Chasing words may be an intellectual pursuit but it is hardly arid, and occasionally lends itself to pathos. In 1906 the widow of William Sykes from South Devon wrote to Murray that he had been working on a dictionary entry the Friday morning prior and died that evening, so “The last words he ever wrote were to you”.

Ogilvie cleverly (and logically) divides her work into 26 letter-headed chapters. H is for “Hopeless Contributors”, thus defined by successive editors. Some refused to send in their citation slips; others produced slipshod work; a few, to whom Murray had sent specially selected volumes, promised much but produced nothing. Picture the steam rising from the “Scriptorium”, where the editors worked, as he wrote against the name T.W. Tonkin of Barnes, “Impostor – Stole the Book”.

A more diligent sleuth was Eleanor Marx, Karl’s daughter, who committed suicide after learning that the love of her life had secretly wed another.

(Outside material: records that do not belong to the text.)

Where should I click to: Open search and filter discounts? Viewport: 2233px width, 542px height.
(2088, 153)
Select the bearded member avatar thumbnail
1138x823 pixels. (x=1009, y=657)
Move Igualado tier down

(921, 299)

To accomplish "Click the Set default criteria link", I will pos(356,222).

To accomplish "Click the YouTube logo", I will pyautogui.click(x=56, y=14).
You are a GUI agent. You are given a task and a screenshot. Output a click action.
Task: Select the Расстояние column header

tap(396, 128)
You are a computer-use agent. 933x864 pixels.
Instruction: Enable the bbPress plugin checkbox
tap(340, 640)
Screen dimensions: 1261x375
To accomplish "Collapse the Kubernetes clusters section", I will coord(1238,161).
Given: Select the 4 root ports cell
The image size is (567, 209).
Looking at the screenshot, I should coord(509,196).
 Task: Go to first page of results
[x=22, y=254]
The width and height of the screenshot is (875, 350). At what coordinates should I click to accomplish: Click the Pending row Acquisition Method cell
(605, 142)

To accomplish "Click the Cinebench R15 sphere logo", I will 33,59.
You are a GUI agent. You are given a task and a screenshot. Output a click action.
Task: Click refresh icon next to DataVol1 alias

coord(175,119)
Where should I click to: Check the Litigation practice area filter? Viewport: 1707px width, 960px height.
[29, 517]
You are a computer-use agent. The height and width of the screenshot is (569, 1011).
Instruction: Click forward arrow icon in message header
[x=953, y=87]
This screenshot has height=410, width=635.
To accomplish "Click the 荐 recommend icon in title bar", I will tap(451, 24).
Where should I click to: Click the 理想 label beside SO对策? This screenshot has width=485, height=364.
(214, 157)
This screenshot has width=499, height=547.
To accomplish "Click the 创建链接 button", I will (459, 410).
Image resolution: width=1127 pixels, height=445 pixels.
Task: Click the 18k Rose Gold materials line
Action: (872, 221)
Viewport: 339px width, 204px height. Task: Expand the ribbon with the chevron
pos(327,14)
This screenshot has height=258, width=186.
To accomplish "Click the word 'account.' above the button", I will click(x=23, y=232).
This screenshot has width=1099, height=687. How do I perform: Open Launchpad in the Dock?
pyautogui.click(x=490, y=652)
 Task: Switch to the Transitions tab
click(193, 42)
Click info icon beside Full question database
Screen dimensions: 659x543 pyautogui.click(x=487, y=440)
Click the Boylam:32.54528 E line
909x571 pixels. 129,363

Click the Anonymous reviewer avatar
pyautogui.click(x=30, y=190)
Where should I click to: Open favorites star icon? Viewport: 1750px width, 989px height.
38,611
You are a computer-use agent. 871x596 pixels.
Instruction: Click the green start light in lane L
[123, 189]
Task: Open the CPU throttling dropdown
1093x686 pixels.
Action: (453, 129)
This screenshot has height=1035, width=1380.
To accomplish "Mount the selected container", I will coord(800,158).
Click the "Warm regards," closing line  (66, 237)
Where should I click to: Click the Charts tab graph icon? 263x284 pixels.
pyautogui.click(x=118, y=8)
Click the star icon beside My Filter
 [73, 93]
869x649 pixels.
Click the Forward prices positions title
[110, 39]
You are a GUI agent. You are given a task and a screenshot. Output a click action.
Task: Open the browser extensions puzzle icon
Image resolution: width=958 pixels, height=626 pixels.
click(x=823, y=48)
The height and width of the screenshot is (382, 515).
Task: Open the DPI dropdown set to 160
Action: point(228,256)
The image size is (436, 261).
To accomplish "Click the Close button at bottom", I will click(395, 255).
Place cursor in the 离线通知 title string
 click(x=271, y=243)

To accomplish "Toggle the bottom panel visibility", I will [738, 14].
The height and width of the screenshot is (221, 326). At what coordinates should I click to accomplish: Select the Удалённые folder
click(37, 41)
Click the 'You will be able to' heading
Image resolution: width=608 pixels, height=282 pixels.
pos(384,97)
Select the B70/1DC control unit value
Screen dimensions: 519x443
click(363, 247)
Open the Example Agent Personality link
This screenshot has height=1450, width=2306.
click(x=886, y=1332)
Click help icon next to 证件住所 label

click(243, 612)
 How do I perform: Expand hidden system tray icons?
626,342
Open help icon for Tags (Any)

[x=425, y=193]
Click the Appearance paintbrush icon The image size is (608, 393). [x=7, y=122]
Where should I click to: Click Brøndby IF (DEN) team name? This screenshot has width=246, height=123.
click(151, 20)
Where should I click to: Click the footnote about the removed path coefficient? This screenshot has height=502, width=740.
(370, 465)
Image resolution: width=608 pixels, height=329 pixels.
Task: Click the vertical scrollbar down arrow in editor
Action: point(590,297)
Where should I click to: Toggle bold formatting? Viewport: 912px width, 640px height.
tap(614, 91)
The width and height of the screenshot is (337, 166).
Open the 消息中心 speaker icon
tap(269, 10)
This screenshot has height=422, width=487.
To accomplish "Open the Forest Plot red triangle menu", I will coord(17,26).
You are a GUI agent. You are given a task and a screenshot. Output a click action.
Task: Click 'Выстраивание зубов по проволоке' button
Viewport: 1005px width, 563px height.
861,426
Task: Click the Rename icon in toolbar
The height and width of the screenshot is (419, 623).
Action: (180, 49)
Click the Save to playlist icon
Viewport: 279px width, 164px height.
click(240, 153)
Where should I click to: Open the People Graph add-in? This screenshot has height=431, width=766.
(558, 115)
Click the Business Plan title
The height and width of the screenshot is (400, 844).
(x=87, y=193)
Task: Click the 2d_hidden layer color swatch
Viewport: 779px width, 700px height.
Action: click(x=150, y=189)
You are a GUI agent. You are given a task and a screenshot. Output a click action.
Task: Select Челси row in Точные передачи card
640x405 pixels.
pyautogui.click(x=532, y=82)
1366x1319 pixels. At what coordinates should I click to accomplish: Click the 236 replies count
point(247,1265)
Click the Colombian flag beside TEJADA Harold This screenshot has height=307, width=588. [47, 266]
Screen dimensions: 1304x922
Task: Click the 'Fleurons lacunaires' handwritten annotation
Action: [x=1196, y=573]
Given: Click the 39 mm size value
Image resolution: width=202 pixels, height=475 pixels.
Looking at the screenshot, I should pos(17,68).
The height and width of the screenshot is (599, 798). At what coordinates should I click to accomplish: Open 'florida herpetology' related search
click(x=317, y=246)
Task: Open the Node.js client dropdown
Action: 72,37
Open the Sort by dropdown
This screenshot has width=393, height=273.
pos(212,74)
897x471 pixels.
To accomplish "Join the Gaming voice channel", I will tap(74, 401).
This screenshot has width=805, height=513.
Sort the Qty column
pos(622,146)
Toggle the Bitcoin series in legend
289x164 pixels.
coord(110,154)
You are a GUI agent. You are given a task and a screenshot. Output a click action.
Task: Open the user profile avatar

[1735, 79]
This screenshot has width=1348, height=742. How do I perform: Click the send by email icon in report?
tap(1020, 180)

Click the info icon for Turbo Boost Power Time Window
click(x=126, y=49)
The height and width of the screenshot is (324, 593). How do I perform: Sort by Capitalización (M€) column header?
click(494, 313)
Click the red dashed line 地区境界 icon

One contribution of hers made it into the dictionary only this century: the verb ruffle, from a Madame Bovary citation.

William Chester Minor, prolific contributor to the OED and inmate in the Broadmoor asylum in Crowthorne.Credit:

The “surgeon” of Crowthorne, aka an inmate at that town’s “insane asylum”, American William Chester Minor, was not the only “lunatic” (using the word in its 19th-century acceptation) engaged as a researcher. Three of the four most prolific contributors were asylum inmates, the fourth ran one. As Ogilvie appositely asks: “Was it their madness that drove them to do so much Dictionary work, or was it the Dictionary work that drove them mad?”

This book should be a desideratum for lovers of new words, or even old ones that fell out of, or were never in, fashion: such as superexalt (to overpraise). Some will like it for the words themselves, others for the characters who defined them. Ogilvie puts some remarkable specimens of humanity under her microscope.

Religion and sex nestle under the covers. More than 10 per cent of Dictionary People were clergymen (too much time on their hands?). A vegetarian vicar, John Mayor, oversaw new words for meat abstainers, depositing fruitarian and nutarian in the word salad bowl. And then there was Henry Spencer Ashbee, who boasted of owning the world’s largest collection of pornography and erotica.

By the late Victorian era, when the word hunt was in full use, Australia was no longer a convict destination, but it could still serve as a refuge, as Ogilvie explains: “Miss Edith Lucas of High Wycombe had ‘gone to Melbourne’ and was never heard of again.”

An especially zealous contributor to the OED (now halfway through its third edition), Chris Collier, hailed from Brisbane, the author’s hometown. He produced 100,000 slips from 1975-2010, among them: kit off (naked); sea changer; snaky, petrolhead. The OED accepted them all, but rejected a parochial favourite, Brizvegas.

Whether it’s words or people that float your boat, this stimulating compendium is – whatever other descriptives you might use – hard to superexalt.